But the current message on our blocks has remained unchanged for a while now—almost since that December post. In fact, I think this is the longest running message we’ve had without some sort of interference at the hands of the teenagers in the house. But that’s because this message is special; it was created in a deeply emotional moment—one that we all survived—and no one has the heart to disturb it.

It was the night my dad passed away; the children had gone to bed, and I couldn’t sleep. I was gathering all of the items we would need for an indefinite amount of time away from home, but I was directionless. I sat down on the floor of the living room, and in a mess of tears, I composed the message—Love to Heaven—tracing the letters with my finger.

My children didn’t see the new message until we returned from our time away. “Look what Mrs. L did with our blocks!” they summoned me into the room. Mrs. L is the neighbor who had been feeding our cats and taking in our mail while we were away. I went into the living room and looked to the top of the shelf.

I half smiled to myself. “No,” I told the kids. “I did that. I wrote that message the night before we left, while you were all sleeping.” I turned away and went back to the kitchen, hiding the tears that now flow freely and often.

Those moments, nearly five months ago now, they were a time of deep and pervasive sorrow. And while grief remains with me, it has found pockets in my life where it can emerge safely—when I am alone in the car, in the morning when I get ready for my day, in the evening when I prepare dinner. And there are also the sneak attacks that take me by surprise, and probably always will.

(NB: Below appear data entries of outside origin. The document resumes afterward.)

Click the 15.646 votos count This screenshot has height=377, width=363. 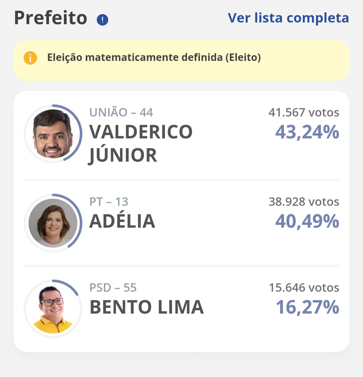tap(304, 288)
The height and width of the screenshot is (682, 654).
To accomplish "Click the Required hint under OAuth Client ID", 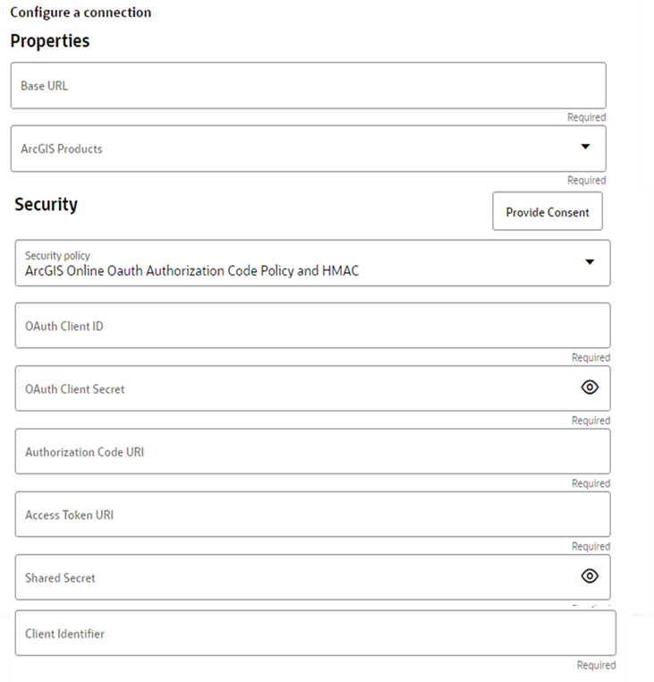I will click(x=590, y=358).
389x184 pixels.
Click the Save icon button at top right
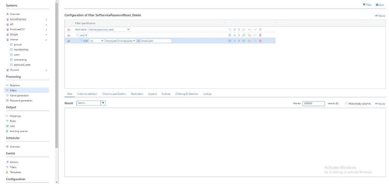(x=380, y=5)
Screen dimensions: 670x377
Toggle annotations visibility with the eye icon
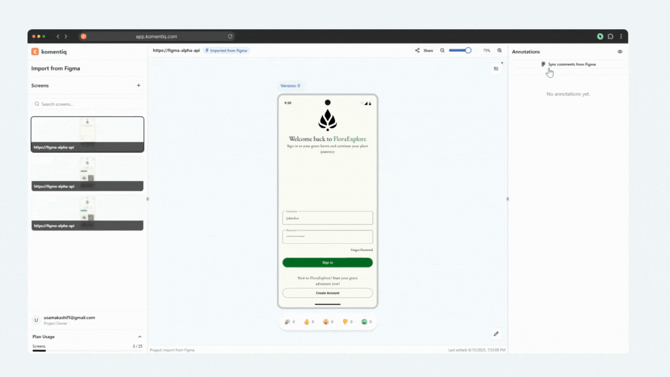tap(620, 52)
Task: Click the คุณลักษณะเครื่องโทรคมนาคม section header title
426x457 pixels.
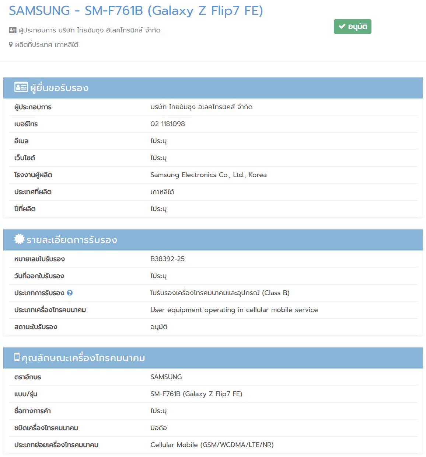Action: coord(83,358)
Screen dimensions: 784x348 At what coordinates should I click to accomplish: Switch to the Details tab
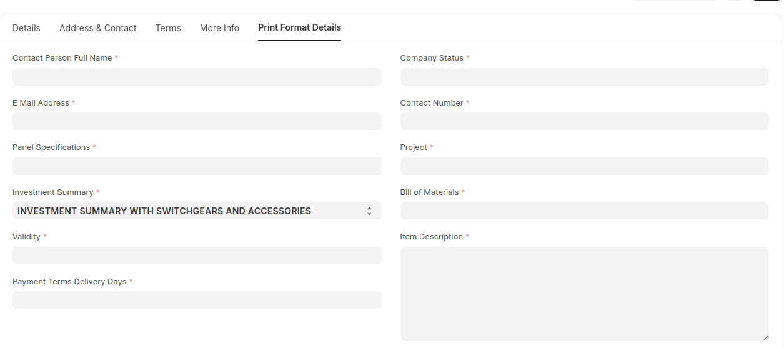[26, 28]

But the message has served its purpose of comfort to all who read it. And now, perhaps maybe we could use these blocks—as we have in the past—to summon the resistant summer weather. With reluctance, I will change this long-standing message. It will take courage to sit on the floor, dismantle the words, and scramble the blocks. I will remember the last time I turned these blocks in my hands to find just the right letters—the moment when creating the perfect message was so very important.

Smiles

I sometimes forget how much I appreciate living with creative individuals—they infuse my life with happiness and humor.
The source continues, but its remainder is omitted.